Puis il tourne la tête avec un sourire malicieux. Elle suit son regard et aperçoit Marquand qui marche dans leur direction. Elle lui asséne une gifle.
- Tu ne changeras décidément jamais, gronde t'elle. Tu l'as vu arriver, tu l'as fait exprès, rage t'elle en le poussant pour se libérer de cette étreinte forcée.
Remarquant la colère sur le visage du commandant, Mathieu se recule. Son expression blêmit quand il aperçoit Dina accompagner Fred, et Alice ne peut réprimer une once de jalousie.
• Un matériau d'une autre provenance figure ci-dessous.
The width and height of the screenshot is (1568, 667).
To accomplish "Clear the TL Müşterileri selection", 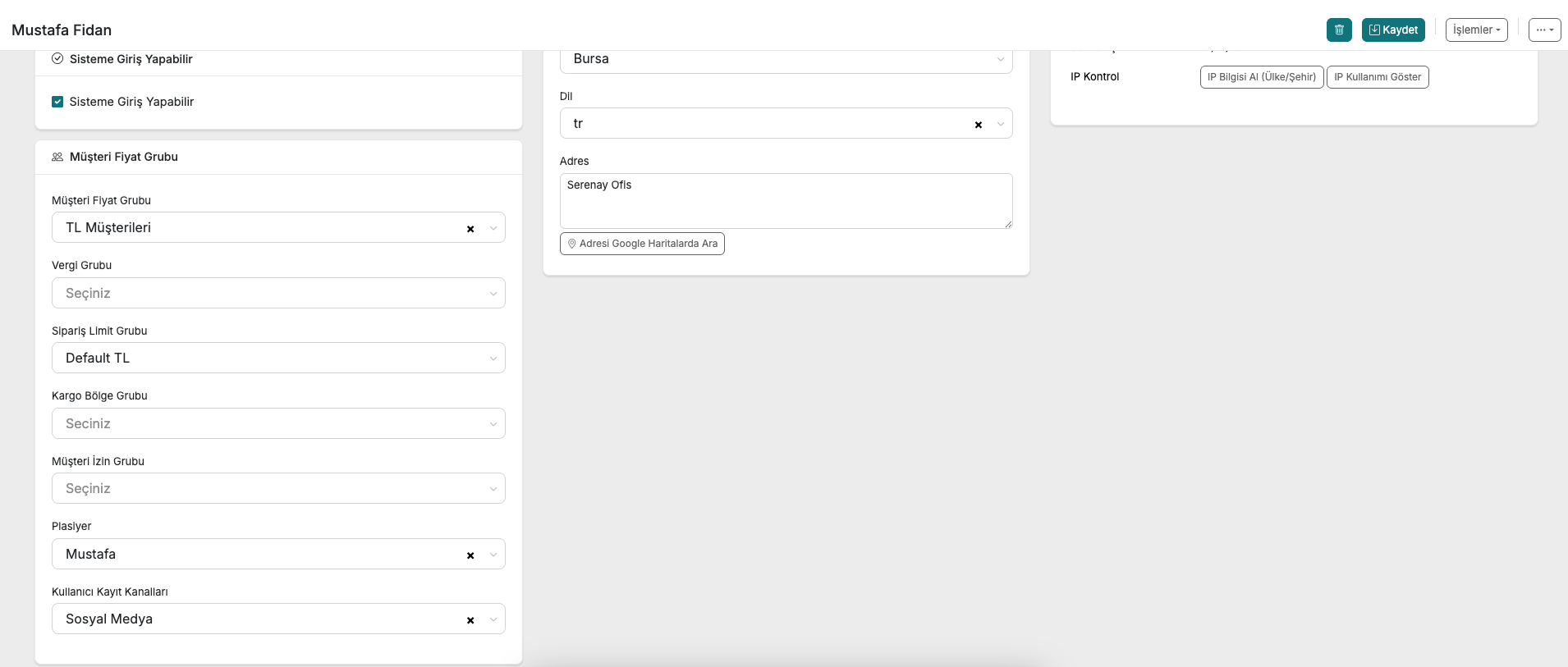I will [x=470, y=229].
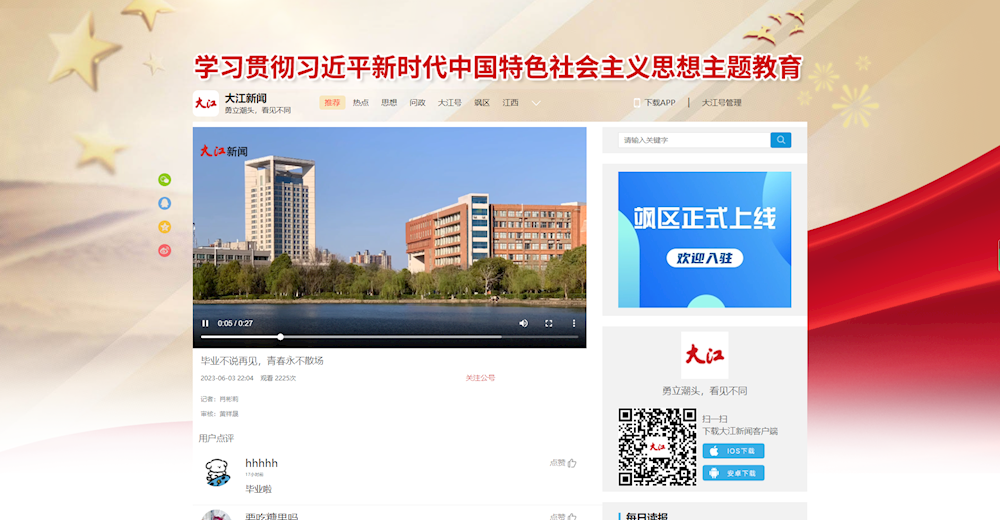
Task: Go to the 江西 section
Action: pyautogui.click(x=510, y=103)
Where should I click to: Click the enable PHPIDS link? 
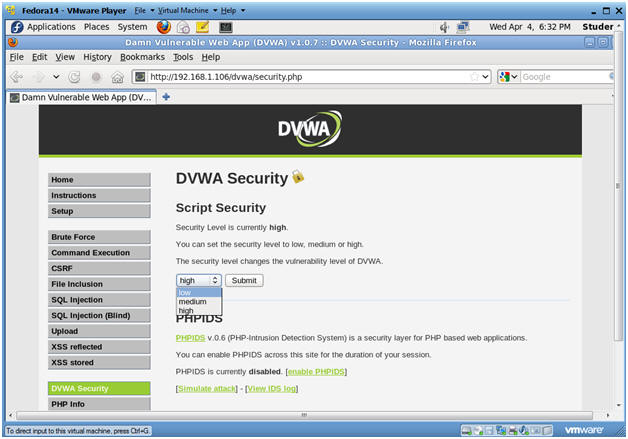click(316, 372)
La tension est palpable quand les quatres protagonistes se retrouvent dans le hall.
- Tu t'en est prise une autre, Brémont, lâche Fred, moqueur et conscient de son stratège.
Alice souffle en détournant la tête, clairement agacée par la situation.
Mathieu se frotte la joue, tout en fixant Dina.
- Jte laisse quelques heures et tu n'es pas capable de te tenir, le réprimande t'elle ironiquement comme un enfant.
Il ne répond pas, manifestement assez embarassé.
Fred regarde Alice, amoureusement fier et soulagé de sa rébellion. Elle porte encore la colère sur son visage.
- On fait un point à la brigade, Mme le procureur, propose t'il.
Elle est tirée de sa bulle orageuse et prend congé de ses interlocuteurs sans un mot. Le commandant lui emboîte le pas mais se retourne une dernière fois.
- Ah, au fait, Dina. Inutile de te préciser que ton ptit protégé ne doit pas quitter le territoire, lui indique t'il.
- Compte sur moi, Fred, aquiesce t'elle en clignant des yeux.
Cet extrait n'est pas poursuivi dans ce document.